WHAT IS REQUIRED: Beneath this task are records; print exactly the stretch of them from the line with "The image size is (675, 1500)." through the line with "Given: Open the", both ends included.

*** Block opens ***

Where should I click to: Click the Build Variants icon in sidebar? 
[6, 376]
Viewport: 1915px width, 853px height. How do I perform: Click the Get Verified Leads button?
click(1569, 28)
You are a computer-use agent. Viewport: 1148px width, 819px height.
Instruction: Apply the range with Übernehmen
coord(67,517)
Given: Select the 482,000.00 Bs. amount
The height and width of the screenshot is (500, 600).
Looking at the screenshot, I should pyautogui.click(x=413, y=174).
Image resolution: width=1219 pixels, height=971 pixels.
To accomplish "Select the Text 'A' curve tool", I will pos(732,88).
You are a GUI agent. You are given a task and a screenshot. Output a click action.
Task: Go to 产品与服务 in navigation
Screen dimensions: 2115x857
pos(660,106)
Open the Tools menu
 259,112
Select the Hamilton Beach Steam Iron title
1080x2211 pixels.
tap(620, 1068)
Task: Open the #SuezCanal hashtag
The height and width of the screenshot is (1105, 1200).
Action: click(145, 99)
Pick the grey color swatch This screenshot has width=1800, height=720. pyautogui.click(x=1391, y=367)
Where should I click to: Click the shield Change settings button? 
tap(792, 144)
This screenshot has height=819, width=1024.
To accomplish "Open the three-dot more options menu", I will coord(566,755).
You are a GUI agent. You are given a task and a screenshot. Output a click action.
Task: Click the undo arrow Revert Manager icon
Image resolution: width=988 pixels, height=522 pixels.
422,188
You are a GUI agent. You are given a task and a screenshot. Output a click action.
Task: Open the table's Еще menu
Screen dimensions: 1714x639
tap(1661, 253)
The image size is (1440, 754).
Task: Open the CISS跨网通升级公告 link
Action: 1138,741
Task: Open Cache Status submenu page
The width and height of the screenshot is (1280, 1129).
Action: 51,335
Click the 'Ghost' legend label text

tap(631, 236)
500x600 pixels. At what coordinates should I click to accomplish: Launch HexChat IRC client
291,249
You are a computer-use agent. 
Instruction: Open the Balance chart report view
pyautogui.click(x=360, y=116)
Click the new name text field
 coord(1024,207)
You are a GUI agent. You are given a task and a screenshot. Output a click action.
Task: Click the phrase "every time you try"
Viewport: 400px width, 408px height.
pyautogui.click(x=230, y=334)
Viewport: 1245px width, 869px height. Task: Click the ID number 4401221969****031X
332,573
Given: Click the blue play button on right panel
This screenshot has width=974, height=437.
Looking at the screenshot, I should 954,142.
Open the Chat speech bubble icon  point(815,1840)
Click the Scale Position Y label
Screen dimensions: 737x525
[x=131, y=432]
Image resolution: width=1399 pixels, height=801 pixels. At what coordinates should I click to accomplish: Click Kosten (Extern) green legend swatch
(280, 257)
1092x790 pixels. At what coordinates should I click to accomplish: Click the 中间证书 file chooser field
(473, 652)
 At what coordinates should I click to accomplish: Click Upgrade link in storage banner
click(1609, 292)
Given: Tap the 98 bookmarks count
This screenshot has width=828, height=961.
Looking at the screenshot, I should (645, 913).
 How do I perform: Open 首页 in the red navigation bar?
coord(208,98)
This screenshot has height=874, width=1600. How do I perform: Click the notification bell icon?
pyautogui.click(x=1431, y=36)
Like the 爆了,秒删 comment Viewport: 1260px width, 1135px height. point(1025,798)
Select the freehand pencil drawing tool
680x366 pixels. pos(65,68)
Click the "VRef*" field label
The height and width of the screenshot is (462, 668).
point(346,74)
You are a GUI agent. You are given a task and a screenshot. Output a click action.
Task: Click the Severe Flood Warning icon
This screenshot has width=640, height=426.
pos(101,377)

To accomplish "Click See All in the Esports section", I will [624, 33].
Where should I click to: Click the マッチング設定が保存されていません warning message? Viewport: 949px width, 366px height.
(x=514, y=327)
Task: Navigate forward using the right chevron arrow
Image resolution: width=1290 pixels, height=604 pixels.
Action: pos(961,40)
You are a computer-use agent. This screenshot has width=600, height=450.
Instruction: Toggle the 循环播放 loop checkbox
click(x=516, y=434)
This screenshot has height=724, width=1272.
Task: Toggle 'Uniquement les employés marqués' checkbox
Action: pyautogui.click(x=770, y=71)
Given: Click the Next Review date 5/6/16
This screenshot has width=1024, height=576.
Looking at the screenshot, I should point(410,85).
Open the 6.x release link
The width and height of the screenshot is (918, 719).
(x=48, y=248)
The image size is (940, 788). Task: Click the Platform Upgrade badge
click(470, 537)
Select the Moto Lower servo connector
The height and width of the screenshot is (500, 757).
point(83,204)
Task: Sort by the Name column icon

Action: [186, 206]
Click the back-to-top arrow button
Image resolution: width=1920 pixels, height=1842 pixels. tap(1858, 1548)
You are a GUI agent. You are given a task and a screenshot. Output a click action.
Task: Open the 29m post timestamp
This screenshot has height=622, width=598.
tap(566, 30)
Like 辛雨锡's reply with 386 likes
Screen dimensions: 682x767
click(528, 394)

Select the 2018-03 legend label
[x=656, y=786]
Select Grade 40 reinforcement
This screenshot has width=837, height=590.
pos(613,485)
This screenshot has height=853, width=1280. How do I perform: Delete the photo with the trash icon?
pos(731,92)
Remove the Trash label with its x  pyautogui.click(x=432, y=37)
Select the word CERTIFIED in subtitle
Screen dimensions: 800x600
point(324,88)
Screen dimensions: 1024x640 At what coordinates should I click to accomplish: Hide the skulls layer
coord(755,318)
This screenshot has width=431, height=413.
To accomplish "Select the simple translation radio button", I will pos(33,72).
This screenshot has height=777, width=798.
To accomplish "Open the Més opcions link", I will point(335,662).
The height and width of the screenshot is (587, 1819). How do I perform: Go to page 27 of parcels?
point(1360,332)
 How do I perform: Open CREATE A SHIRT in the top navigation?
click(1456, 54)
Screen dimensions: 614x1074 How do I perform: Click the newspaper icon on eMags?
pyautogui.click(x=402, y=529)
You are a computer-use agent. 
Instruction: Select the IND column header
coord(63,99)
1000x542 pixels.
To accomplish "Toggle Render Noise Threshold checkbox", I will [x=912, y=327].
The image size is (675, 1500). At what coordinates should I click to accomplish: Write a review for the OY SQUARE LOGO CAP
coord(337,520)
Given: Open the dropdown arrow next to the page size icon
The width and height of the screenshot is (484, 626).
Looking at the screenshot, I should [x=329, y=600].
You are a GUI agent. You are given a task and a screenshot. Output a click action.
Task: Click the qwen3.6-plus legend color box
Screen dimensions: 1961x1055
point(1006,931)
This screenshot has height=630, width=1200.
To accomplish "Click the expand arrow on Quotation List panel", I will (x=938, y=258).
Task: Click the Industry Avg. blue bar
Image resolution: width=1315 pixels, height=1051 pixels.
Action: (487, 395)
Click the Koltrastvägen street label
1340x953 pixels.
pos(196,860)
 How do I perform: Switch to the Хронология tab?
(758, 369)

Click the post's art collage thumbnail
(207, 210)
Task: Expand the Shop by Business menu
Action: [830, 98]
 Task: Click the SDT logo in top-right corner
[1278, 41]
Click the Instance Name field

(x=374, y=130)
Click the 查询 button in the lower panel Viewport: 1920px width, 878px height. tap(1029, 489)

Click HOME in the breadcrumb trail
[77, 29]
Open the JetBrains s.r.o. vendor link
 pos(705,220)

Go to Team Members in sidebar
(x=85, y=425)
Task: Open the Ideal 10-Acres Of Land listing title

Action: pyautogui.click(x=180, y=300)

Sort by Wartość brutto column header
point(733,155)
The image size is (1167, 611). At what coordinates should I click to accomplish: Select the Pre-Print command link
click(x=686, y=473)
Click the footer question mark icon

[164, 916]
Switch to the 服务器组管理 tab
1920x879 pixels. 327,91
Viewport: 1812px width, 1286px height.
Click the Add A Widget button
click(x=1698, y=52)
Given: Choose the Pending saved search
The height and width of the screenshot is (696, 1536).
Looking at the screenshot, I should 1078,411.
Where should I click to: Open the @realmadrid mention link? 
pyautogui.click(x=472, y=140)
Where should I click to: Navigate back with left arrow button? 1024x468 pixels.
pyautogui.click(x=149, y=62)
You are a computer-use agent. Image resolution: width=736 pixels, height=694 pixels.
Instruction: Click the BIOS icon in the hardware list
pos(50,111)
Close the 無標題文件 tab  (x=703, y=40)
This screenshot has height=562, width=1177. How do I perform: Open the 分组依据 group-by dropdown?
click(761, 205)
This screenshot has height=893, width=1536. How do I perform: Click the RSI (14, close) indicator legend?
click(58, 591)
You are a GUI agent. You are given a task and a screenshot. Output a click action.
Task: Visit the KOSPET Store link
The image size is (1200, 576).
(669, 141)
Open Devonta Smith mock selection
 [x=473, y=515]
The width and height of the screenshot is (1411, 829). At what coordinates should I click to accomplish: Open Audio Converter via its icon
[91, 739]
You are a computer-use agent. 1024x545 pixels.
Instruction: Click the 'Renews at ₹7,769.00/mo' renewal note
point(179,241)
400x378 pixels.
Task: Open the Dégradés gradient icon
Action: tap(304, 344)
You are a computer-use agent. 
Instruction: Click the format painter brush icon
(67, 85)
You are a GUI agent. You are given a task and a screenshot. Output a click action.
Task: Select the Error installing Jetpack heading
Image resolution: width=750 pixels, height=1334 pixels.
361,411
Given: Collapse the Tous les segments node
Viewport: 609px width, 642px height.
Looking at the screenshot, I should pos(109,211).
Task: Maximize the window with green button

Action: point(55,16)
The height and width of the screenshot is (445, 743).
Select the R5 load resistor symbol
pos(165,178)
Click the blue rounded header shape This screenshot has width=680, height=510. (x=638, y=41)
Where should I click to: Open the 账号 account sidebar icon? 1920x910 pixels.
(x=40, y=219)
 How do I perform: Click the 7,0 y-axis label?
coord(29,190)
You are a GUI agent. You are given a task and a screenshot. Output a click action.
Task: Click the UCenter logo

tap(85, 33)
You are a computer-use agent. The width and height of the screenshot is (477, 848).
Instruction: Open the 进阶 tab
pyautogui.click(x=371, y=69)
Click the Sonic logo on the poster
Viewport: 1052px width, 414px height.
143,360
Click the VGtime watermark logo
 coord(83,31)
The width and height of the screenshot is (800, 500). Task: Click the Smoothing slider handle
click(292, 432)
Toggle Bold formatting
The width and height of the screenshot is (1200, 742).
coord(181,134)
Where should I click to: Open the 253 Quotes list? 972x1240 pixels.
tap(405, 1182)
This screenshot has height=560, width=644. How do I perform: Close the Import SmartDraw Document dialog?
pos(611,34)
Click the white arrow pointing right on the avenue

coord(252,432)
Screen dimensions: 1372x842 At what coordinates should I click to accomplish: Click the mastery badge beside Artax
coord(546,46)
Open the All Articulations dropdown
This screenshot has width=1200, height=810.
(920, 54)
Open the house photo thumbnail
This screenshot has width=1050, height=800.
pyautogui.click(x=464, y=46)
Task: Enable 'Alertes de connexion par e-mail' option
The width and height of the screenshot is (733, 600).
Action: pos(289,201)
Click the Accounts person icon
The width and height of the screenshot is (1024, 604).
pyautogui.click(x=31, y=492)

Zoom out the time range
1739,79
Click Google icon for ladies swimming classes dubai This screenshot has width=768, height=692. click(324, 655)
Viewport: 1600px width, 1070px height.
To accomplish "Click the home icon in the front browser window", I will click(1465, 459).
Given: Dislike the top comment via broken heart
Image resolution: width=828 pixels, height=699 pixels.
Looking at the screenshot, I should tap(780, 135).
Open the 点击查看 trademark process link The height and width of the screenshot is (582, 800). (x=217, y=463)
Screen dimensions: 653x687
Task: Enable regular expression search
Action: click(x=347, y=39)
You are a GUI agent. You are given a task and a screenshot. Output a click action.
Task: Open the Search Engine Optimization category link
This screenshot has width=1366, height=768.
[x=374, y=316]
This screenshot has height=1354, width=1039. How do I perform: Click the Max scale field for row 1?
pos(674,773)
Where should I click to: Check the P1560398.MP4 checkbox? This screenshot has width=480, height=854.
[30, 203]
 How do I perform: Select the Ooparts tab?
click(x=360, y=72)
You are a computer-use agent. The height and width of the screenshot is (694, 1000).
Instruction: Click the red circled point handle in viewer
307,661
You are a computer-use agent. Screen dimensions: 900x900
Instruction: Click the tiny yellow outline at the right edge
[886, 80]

*** Block closes ***

YOUR RESPONSE:
The image size is (675, 1500). At what coordinates should I click to accomplish: Write a review for the OY SQUARE LOGO CAP
coord(337,520)
Given: Open the dropdown arrow next to the page size icon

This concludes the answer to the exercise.